Friday, September 16, 2022 9:45:40 AM

Post# of 3894
From bad to worse, from worse to worst:

On September 13, 2022, RedHill Biopharma Ltd. (the “Company”) and its wholly-owned subsidiary RedHill Biopharma Inc. (“RedHill US”) received a notice of events of default and reservation of rights letter (the “Notice”) from HCR Collateral Management, LLC (“HCR”), as administrative agent, under the credit agreement, dated as of February 23, 2020 (as amended, the “Credit Agreement”), by and among the Company, RedHill US, HCR and the lenders from time to time party thereto. The Notice asserts that certain events of default occurred as a result of alleged breaches by the Company of its representations and warranties and financial covenants under the Credit Agreement. As a result of the alleged events of default, the Notice provides that the outstanding obligations under the Credit Agreement now bear interest at the default rate prescribed therein and that the lenders may accelerate the obligations under the Credit Agreement.

While not asserted in the Notice, the Company acknowledges that it has not satisfied its obligation to deliver to HCR its condensed consolidated interim financial statements as of June 30, 2022 within 60 days after the end of the Company’s fiscal quarter, and that it anticipates releasing such financial statements publicly on or before September 23, 2022.

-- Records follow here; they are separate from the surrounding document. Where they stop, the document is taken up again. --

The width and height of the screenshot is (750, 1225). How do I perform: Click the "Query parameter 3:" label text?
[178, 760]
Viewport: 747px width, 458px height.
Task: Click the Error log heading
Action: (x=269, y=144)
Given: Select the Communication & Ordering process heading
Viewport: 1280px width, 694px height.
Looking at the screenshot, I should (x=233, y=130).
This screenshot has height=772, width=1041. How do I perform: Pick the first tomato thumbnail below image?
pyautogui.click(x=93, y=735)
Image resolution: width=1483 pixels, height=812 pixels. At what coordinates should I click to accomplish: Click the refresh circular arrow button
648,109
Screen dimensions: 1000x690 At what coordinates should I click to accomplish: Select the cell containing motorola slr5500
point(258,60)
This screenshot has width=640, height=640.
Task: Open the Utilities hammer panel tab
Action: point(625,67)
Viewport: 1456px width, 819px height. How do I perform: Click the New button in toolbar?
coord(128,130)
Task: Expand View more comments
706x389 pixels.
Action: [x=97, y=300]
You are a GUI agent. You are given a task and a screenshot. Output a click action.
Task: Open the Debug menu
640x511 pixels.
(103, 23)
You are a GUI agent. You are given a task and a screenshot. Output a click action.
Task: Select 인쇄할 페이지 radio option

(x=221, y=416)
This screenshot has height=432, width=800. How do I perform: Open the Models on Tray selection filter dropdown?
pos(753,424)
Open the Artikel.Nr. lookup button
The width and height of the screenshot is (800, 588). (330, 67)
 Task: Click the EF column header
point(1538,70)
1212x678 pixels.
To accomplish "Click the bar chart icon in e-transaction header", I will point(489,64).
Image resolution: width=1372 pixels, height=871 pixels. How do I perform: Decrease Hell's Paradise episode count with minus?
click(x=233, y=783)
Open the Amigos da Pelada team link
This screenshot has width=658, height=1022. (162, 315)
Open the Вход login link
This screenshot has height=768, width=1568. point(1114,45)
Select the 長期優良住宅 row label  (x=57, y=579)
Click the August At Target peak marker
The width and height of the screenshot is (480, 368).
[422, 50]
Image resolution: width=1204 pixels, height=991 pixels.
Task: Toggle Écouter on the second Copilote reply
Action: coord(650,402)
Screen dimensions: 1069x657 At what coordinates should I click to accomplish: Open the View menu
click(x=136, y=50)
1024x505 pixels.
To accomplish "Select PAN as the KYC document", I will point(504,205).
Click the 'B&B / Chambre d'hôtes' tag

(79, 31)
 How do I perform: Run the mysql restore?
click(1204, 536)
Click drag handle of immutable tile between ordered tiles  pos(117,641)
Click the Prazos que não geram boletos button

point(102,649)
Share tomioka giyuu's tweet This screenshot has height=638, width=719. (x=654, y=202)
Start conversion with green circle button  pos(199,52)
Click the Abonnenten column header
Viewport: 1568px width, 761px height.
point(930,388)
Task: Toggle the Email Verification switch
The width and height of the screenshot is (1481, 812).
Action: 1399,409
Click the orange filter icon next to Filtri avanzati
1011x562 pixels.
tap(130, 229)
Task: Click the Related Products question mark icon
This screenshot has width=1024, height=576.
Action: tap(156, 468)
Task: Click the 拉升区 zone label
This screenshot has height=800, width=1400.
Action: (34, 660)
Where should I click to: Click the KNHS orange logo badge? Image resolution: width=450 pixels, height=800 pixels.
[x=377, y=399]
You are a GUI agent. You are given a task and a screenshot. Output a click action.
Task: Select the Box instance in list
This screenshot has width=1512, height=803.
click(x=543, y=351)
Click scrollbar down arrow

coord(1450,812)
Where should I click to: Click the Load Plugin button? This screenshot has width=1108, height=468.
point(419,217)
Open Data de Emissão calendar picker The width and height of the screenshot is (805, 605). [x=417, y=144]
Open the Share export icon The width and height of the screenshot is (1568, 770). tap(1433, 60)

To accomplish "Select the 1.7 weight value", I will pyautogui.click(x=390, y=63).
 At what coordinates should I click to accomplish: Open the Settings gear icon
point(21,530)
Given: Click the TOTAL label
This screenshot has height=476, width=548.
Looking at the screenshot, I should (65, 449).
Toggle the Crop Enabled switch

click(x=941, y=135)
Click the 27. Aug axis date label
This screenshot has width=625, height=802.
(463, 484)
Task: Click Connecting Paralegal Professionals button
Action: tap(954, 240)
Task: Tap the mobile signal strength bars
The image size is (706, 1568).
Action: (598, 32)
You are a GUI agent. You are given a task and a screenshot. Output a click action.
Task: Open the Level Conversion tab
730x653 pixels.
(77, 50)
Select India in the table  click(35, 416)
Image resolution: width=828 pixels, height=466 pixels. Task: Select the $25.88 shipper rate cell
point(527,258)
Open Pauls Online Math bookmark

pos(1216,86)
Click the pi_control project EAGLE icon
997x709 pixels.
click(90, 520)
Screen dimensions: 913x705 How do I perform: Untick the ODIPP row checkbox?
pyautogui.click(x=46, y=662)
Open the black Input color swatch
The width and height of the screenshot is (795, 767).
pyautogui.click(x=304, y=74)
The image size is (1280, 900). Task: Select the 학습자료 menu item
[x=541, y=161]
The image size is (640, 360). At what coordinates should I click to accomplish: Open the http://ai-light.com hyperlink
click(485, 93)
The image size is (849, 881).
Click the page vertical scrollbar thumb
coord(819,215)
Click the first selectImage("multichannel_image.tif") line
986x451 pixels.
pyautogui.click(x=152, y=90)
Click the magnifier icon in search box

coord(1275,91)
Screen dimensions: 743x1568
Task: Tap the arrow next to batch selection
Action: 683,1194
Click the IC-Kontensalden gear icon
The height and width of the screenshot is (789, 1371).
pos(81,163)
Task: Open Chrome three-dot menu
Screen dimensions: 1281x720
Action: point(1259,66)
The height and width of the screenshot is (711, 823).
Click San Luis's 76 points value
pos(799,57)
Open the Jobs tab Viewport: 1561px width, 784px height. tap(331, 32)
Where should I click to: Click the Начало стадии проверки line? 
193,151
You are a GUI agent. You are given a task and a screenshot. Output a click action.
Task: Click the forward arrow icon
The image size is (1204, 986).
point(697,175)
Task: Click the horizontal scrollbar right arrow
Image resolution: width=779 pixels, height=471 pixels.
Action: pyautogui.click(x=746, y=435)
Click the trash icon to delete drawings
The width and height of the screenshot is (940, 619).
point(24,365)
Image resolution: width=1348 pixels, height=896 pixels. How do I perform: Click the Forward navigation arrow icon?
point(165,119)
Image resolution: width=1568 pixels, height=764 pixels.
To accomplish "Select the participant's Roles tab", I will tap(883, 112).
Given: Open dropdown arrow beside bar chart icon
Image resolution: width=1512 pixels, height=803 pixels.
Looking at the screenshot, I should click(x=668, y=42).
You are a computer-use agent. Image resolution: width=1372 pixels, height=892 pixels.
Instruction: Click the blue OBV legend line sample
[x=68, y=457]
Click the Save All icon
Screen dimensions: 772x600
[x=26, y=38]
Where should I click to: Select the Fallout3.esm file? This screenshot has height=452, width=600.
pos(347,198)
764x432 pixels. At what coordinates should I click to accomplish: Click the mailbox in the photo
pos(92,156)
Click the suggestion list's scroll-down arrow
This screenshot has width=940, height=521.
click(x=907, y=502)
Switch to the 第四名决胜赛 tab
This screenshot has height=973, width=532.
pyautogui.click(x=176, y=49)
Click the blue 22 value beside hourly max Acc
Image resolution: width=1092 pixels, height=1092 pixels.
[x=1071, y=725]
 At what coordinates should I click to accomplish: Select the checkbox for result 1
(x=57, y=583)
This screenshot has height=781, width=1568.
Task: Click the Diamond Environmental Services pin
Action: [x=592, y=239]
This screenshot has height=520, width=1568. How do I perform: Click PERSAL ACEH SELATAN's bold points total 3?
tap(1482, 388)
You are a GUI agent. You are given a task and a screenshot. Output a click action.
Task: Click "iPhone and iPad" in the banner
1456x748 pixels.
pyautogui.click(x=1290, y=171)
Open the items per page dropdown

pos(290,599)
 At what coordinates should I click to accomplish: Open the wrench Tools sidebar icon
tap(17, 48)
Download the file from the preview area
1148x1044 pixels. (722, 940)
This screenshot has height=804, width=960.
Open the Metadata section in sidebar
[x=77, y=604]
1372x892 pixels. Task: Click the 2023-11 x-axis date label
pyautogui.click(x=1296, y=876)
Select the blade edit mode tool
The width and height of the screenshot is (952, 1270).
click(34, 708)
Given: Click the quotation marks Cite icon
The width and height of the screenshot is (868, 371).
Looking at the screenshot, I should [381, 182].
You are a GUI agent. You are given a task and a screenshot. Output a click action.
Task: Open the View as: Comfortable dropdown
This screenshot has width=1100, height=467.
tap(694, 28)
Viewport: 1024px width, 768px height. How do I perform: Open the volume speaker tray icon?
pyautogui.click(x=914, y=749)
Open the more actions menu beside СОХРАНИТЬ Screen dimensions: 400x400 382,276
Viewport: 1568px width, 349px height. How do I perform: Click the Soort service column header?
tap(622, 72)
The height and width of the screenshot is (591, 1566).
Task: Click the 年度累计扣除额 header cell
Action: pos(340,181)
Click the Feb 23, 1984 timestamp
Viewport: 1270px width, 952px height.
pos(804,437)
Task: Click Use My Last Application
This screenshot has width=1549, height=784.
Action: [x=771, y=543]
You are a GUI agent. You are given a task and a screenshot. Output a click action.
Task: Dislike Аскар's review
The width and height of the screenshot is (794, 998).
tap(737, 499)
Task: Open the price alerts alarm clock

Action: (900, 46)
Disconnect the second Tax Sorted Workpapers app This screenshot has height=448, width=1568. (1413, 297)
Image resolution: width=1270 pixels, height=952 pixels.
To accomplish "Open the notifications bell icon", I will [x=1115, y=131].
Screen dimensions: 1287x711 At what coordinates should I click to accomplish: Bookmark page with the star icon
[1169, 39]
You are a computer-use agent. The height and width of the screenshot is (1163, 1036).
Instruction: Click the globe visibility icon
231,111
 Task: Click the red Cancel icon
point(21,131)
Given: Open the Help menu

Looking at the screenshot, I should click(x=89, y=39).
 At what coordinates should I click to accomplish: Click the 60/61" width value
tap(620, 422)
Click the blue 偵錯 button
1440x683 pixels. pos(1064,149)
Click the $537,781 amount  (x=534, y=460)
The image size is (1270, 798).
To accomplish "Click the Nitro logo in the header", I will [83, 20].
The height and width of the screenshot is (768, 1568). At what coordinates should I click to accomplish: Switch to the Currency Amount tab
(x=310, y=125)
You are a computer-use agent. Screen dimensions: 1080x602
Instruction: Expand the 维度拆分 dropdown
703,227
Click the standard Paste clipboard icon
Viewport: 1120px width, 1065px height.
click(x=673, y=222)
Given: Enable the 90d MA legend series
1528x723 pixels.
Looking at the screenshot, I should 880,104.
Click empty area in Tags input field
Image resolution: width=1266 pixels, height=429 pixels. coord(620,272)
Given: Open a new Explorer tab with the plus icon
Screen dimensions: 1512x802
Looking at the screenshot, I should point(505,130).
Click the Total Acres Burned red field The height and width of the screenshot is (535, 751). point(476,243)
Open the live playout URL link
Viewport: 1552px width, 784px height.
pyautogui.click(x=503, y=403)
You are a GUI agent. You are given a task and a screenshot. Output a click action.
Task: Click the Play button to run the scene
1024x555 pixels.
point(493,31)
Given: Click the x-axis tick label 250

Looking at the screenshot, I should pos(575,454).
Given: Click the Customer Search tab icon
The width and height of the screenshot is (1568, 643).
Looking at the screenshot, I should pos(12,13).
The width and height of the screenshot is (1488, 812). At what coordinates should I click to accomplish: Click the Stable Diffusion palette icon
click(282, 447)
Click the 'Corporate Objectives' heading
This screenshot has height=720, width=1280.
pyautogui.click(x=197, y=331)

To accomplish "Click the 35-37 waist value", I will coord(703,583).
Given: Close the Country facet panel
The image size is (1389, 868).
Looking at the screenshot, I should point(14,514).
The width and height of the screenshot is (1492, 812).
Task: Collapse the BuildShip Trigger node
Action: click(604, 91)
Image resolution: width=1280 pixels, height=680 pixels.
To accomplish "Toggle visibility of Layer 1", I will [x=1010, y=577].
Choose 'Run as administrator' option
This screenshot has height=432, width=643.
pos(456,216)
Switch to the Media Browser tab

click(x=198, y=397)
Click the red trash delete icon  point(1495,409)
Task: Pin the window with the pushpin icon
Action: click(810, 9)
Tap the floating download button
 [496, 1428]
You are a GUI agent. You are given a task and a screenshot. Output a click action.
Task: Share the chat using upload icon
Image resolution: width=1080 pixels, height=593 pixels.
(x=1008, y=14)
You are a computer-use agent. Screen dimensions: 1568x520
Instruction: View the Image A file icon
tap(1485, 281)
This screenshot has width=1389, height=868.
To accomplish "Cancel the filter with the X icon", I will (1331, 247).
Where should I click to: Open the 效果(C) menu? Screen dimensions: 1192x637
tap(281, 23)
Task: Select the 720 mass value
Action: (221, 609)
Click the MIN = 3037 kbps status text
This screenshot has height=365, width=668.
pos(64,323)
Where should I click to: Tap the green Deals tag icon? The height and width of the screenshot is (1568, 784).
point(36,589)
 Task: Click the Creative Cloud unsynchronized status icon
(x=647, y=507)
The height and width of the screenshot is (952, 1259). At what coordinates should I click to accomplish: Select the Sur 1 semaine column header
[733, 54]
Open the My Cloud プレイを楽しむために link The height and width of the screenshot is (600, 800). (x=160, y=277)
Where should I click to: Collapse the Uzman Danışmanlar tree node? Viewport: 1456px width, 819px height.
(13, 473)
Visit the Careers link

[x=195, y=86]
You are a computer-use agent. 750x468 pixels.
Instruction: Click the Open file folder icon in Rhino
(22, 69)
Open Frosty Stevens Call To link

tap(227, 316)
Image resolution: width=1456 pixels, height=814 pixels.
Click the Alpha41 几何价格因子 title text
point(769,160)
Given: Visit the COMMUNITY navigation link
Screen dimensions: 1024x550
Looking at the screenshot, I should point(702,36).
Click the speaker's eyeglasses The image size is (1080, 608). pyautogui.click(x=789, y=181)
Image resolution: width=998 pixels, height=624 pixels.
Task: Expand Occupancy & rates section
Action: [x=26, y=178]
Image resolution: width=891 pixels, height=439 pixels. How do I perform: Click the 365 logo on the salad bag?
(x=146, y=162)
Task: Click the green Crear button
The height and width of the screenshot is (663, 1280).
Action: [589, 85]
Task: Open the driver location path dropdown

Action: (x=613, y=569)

The Company disagrees with the assertions made by HCR as the basis for the Notice and, accordingly, the validity of the Notice. Moreover, the Company disputes the alleged events of default asserted by HCR and, on September 15, 2022, the Company sent a response letter to HCR to this effect. Nonetheless, the Company is engaged with HCR in good faith in order to establish a consensual business resolution to this dispute. RedHill US continues operating its business as usual while also concurrently evaluating strategic alternatives to satisfy its outstanding obligations under the Credit Agreement, including a potential strategic transaction with respect to Movantik®. The Company has engaged Cravath, Swaine & Moore LLP as its legal advisor and has also engaged financial advisors in connection with the foregoing efforts.